>> Begin Text block

# 2.3. Converting ERD to a relational model¶

In this chapter we explain the process of creating a relational database from an entity-relationship model. While many steps are largely mechanical, a number of decisions need to be made along the way. We will explore the trade-offs for each decision. We will use the computer manufacturer data model from Chapter 2.2 as our example.

This chapter assumes you are familiar with the basics of the relational model of the database, including tables and primary and foreign key constraints. The necessary foundations are covered in either Part I (Chapters 1.1 and 1.7) or Part III (Chapter 3.1).

There are many ways to represent the relational database: logical or physical data models (Chapter 2.4), text or tabular descriptions, or SQL code. Which you use will depend on your development process and needs. In this chapter, we will provide simple text descriptions in tabular format.

We start with the basic conversion rules, converting pieces of our example data model as we go. The full set of tables resulting from our conversion is given at the end of the chapter.

## 2.3.1. Entities¶

The first step in building a relational database from an ERD is creating a table from each entity in the data model. Weak entities need slightly different handling than regular entities, so we will address them separately, starting with regular entities.

### 2.3.1.1. Regular entities¶

First, decide on a name for the table - this does not have to be the same as the entity name! There are many naming schemes for tables. If you are building a database for a company or organization that has naming standards, you will of course want to follow those. Otherwise, choose a basic approach and be consistent. For example, some databases use plural nouns for tables, while others use singular nouns. In our data model from Chapter 2.2, the entity employee might become a table named employee or employees. Another naming issue arises with table names containing multiple words; some databases choose to run these together, while others employ underscore characters. For example, the entity assembly line could become a table named assemblyline or assembly_line. In our examples below, we will use singular nouns and underscores.

Most attributes for the entity should be converted to columns in the new table. Do not create columns for derived attributes, as these values are not intended to be stored. Do not create columns for multivalued attributes; we will address these later. For composite attributes, create columns only for the component attributes, not the composite itself. As with entities, you will need to decide on a name for each new column, which does not have to be the same as the attribute name. You will also need to specify a type and any constraints for the column. Determining appropriate types for some columns may require consultation with your data domain experts. Constraints may be added as appropriate. In the descriptions below, we will use simple type and constraint descriptions, rather than SQL syntax.

Choose a key attribute (every regular entity should have at least one) and use the column created from it as the primary key for the new table. If the entity has multiple key attributes, you will need to decide which one makes most sense as a primary key. Simpler primary keys are usually preferred over more complex ones. If desired, you can constrain the columns resulting from other keys to be not null and unique similar to primary key columns. For example, an employee table might use a company generated ID number as its primary key, and also include a column for a government issued ID number which we would want to constrain to prevent duplicates.

>> End Text block
>> Begin Information supplied

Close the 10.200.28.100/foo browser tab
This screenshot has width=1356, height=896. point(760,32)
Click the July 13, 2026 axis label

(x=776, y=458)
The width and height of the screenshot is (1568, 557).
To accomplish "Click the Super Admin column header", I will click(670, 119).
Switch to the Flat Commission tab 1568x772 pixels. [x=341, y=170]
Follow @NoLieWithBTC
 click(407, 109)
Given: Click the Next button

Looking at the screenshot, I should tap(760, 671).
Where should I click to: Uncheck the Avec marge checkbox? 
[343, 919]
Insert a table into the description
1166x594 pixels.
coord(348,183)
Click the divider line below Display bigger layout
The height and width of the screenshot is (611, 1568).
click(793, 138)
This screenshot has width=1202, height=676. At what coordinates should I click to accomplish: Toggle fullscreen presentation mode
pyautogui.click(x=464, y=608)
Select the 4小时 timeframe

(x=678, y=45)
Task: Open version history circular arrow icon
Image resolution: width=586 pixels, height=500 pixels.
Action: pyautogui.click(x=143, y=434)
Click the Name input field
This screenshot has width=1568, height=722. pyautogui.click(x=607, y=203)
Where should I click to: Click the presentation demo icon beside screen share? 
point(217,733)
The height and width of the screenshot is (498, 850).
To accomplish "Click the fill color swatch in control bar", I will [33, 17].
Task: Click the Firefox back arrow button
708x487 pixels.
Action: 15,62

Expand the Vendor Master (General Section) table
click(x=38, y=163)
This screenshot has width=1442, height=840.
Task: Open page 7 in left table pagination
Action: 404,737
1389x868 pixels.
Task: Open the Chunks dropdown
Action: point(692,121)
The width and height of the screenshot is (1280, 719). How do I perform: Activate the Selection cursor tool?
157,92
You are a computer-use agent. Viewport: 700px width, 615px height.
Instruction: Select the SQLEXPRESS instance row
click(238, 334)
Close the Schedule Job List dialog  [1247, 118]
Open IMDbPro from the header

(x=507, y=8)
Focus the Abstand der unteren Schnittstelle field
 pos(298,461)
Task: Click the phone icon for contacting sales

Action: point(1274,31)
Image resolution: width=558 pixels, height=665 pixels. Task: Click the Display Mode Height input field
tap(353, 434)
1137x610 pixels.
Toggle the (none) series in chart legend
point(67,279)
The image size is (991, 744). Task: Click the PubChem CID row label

>> End Information supplied

> _Jobs_
1) Print the passage of the ERD conversion text starting with "This chapter assumes" and going on through "in tabular format.".
2) According to the ERD conversion text, what naming conventions do its examples use for table names?

> _The answers_
1)
This chapter assumes you are familiar with the basics of the relational model of the database, including tables and primary and foreign key constraints. The necessary foundations are covered in either Part I (Chapters 1.1 and 1.7) or Part III (Chapter 3.1).

There are many ways to represent the relational database: logical or physical data models (Chapter 2.4), text or tabular descriptions, or SQL code. Which you use will depend on your development process and needs. In this chapter, we will provide simple text descriptions in tabular format.

2) Singular nouns and underscores.